[[ Records provided open ]]
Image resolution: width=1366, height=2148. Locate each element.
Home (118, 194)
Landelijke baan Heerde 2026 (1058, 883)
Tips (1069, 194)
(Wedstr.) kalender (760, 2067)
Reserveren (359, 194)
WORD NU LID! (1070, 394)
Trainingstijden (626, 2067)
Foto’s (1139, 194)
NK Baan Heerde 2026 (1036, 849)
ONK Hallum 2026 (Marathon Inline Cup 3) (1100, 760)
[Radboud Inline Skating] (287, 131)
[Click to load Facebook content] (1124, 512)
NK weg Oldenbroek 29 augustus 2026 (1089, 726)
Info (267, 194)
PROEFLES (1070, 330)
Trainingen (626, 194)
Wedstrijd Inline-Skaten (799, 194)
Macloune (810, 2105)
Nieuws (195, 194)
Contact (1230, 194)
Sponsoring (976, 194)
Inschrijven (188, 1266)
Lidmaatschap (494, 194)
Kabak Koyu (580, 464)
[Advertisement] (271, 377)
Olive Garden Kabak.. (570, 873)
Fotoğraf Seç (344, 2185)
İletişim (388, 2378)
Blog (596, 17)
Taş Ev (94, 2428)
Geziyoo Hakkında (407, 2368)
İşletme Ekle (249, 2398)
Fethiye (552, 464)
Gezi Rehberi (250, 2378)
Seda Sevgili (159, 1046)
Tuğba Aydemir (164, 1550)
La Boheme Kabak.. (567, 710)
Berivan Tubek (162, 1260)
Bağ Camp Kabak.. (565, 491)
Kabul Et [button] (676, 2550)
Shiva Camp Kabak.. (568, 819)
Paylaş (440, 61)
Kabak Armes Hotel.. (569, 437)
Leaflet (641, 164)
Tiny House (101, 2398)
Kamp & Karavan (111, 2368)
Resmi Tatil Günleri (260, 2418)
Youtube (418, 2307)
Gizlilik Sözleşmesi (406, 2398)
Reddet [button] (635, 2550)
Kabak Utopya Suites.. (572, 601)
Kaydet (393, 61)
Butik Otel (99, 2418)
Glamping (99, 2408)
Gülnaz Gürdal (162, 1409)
[[ Records provided closed ]]
Which lines in the data hold the string "Heerde"? Copy each of them.

• [Task answer]:
Landelijke baan Heerde 2026 (1058, 883)
NK Baan Heerde 2026 (1036, 849)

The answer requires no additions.